Personalised treatment

Until now, standard treatments for diseases such as cancer and HIV have been applied to all patients, regardless of their unique profiles and with little understanding as to why some people respond well to certain treatments and others don’t.

But by analysing and creating ‘medical maps’ of individuals that take into account their anatomy, physiology, DNA, RNA and chemical composition, doctors can prescribe personalised treatments that have a greater chance of success.

There are many other benefits of data analysis in healthcare:

·        Personalised treatment can result in fewer hospital admissions and can produce faster results and better experiences for patients;

·        By better understanding the impact of lifestyle and diet on health, medical aid providers can educate their members with the aim of improving their health, which could result in cost savings for both the provider and the member;

·        Governments can use data to develop proactive approaches to protecting and promoting public health, to prioritise services and to find ways to cut costs so that they can provide healthcare to more citizens.

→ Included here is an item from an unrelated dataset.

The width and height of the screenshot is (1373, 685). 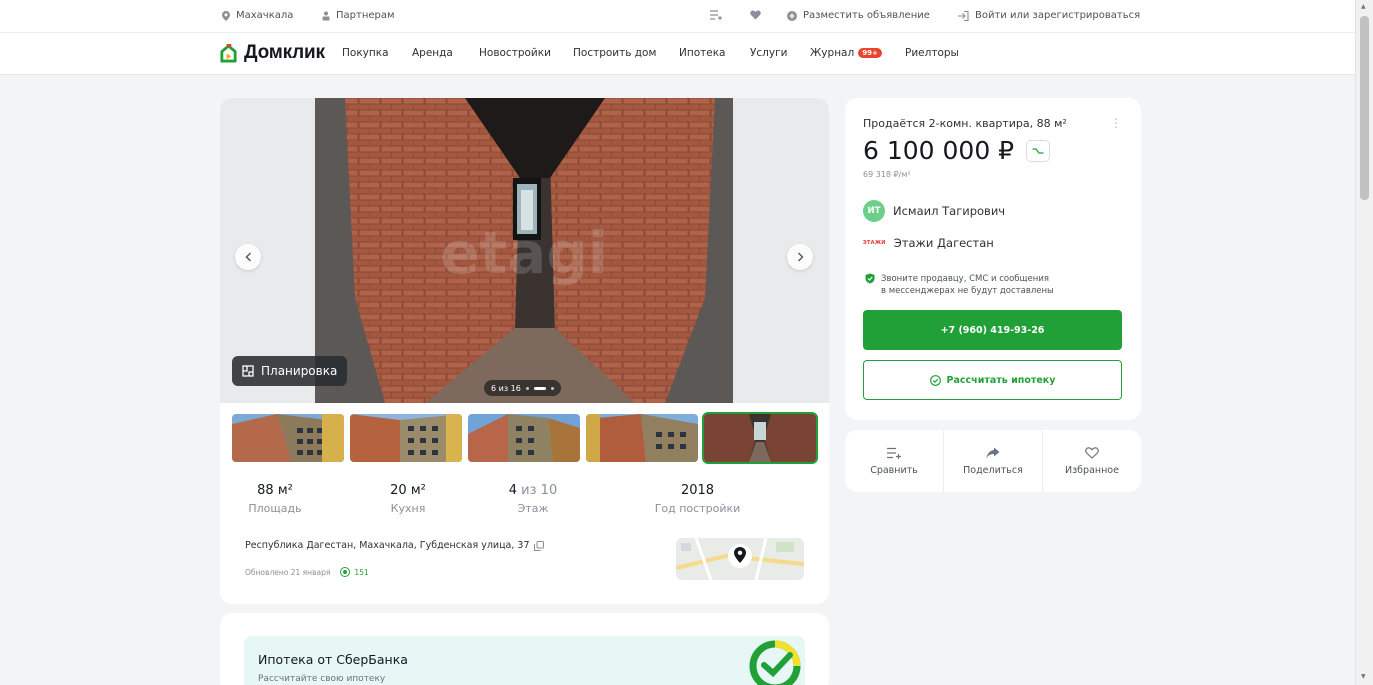 What do you see at coordinates (506, 388) in the screenshot?
I see `photo-counter-label: 6 из 16` at bounding box center [506, 388].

·        By sharing data and results from clinical trials and combining that data with academic, patient and industry data, medical researchers can better understand the genetics of viruses, why some strains are more deadly than others, and why some people are more resistant to viruses. This could spark innovation and generate new insights that ultimately improve treatment and outcomes.

AI and machine learning

As the use of intelligent algorithms, machine learning and natural language processing becomes more entrenched in advanced data analytics, technology will increasingly supplement the skills of humans to produce faster and more accurate medical diagnoses.

We’re already seeing successful applications of artificial intelligence (AI) in predicting relapse in leukaemia patients and in distinguishing between different types of cancer.

Machine learning can extract valuable insights from unstructured data like clinical notes and academic journals to provide even larger datasets that will transform the medical industry into a proactive front against diseases.

There are plenty of doomsday theories about how machines will supersede our intelligence and rise against us. But there aren’t enough stories about the potential of data analytics, AI and machine learning to supplement human skills and knowledge to drastically changes lives for the better – and even save them. Right now, it’s looking more likely that machines will actually help us to live longer – and I don’t know many people who would object to that.

 

  • ANESHAN RAMALOO, ‎Data Scientist and Senior Business Solutions Manager at SAS.